87 : Seutas Perpisahan

Start from the beginning
                                    

Sementara itu, Tama sedang duduk melamun di pinggiran Malioboro, tatapannya kosong, tubuhnya berada di sana, tetapi pikirannya melayang entah kemana.

Suara biola milik Sherlin memecah lamunannya, ia memandang Sherlin yang bermain biola sambil di kelilingi orang-orang. Tanpa sadar, Tama tersenyum, hingga ia melihat empat orang mahasiswa yang sedang tertawa bersama di kursi yang tak jauh dari Sherlin. Tatapannya terfokus ke arah anak-anak itu, sambil membayangkan bahwa yang berada di sana adalah dirinya, Dirga, Ajay dan Andis.

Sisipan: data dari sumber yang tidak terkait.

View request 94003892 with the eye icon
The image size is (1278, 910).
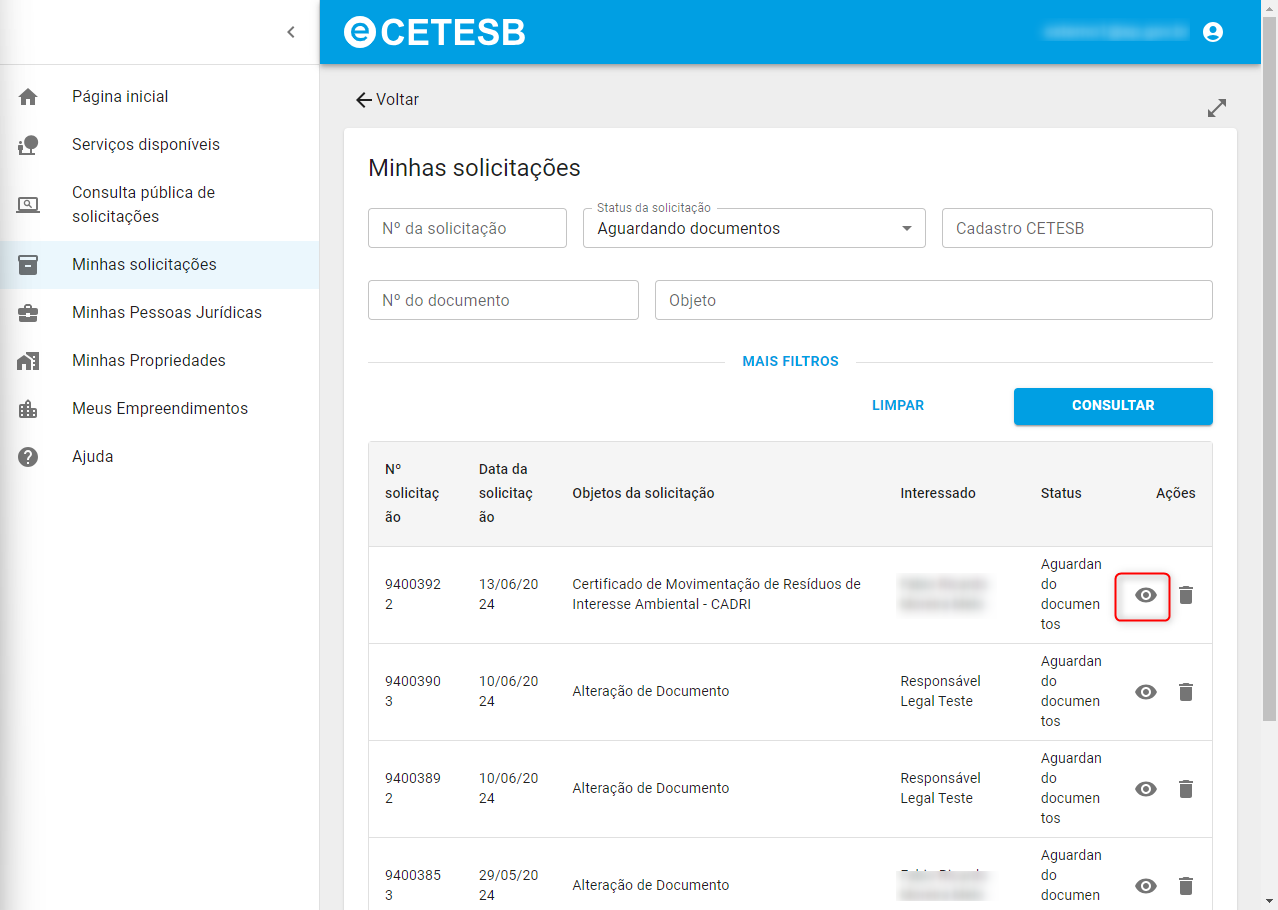pos(1146,789)
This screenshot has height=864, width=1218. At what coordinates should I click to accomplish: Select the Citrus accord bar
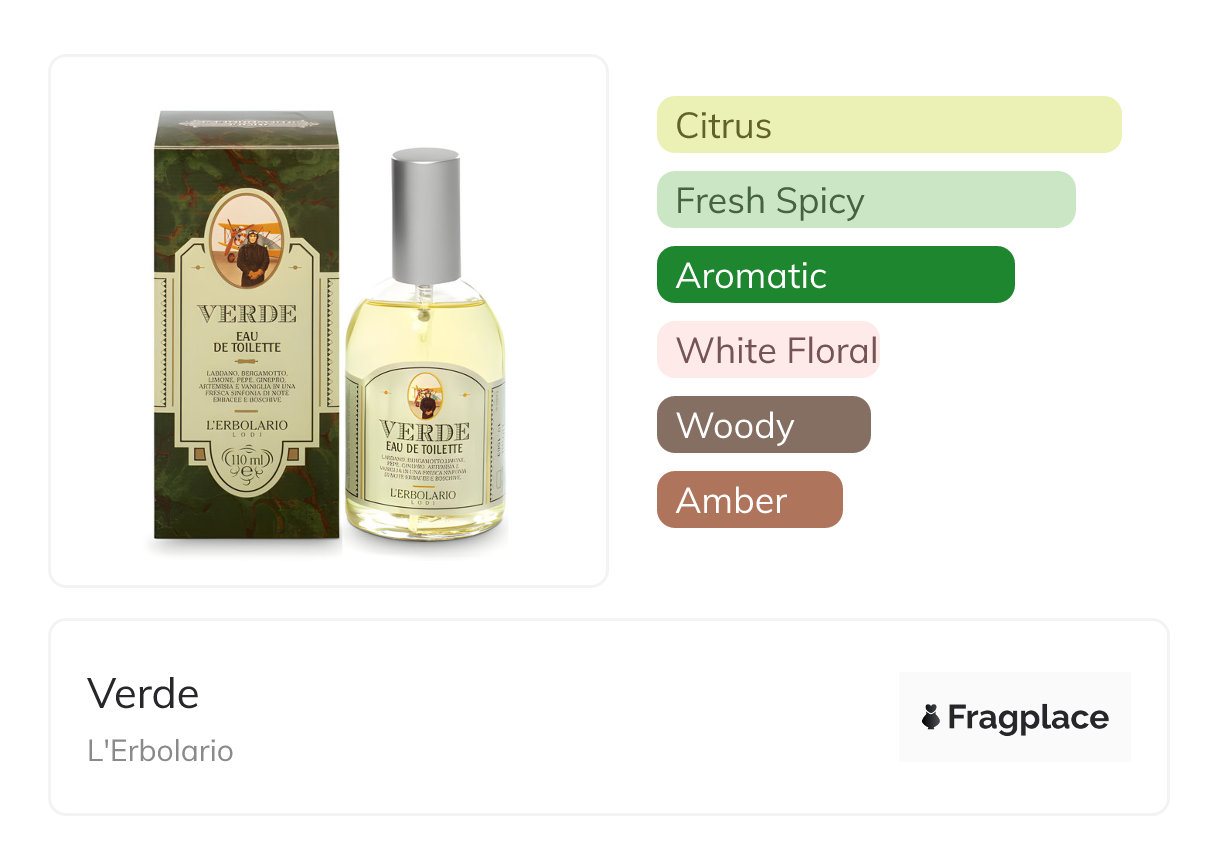889,125
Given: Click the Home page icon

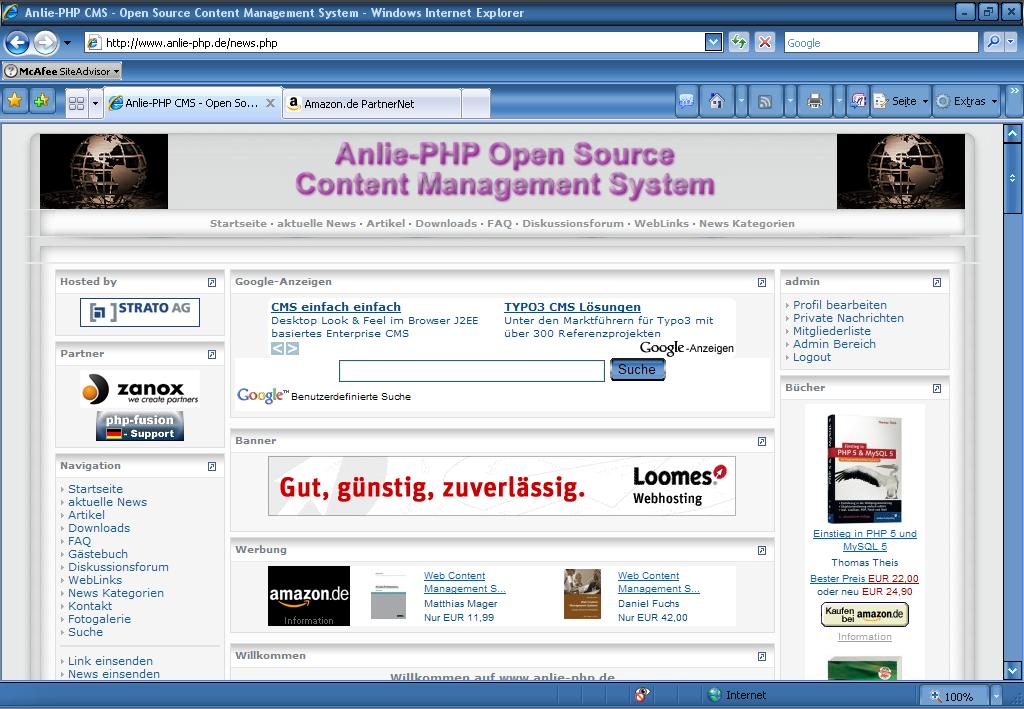Looking at the screenshot, I should 716,101.
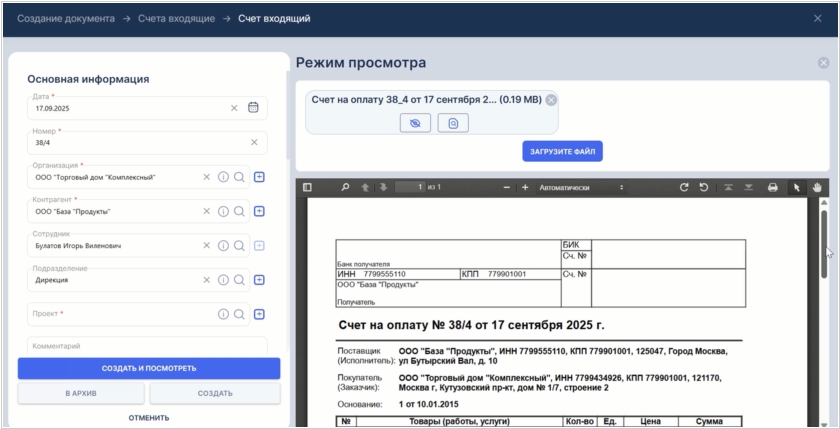840x429 pixels.
Task: Open the Автоматически zoom level dropdown
Action: click(x=582, y=187)
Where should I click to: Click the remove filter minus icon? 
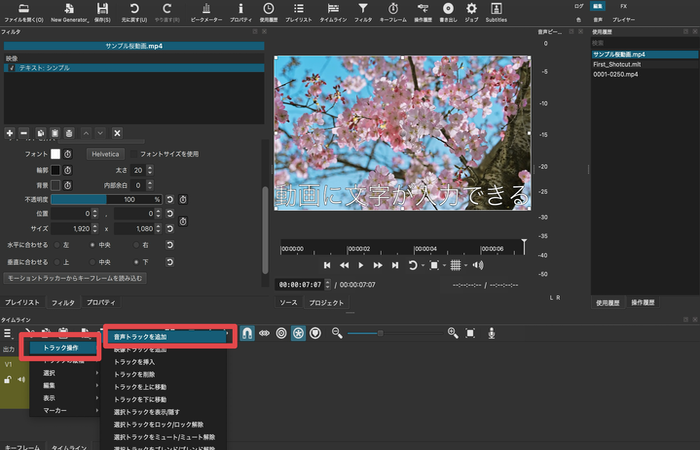[25, 133]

"Dor!" Lagi-lagi Sherlin memecahkan lamunannya.

"Jangan bengong, ayo kita duet." Sherlin mengajak Tama untuk bermain musik bersama, lebih tepatnya meminta Tama untuk mengiringi permainannya. Sambil beranjak, Tama mengambil ponselnya dan memberikan pesan kepada Aqilla untuk menemuinya di Malioboro.

Tama : Kita ketemuan di Malioboro, depan raminten, ada yang mau aku kenalin sama kamu.

Aqilla : Meluncur~

Aqilla segera menuju Malioboro, sebenarnya ia sedang melakukan penelitian untuk skripsinya, tetapi ia tak bisa mengabaikan Tama yang sendiri tanpa Mantra.

Sesampainya Aqilla di Malioboro, ia segera menuju tempat yang Tama sebutkan. Aqilla melihat Tama yang sedang bermain musik bersama seorang gadis kecil, mereka begitu senada, dengan outfit berwarna gelap dan membawa lagu blues yang tergolong lumayan sulit untuk anak seusia itu, dan yang lebih membuat Aqilla terpana adalah, kekasihnya hanya menjadi pengiring, sedangkan gadis itu yang bermain solo biola dan menjadi pemeran utamanya.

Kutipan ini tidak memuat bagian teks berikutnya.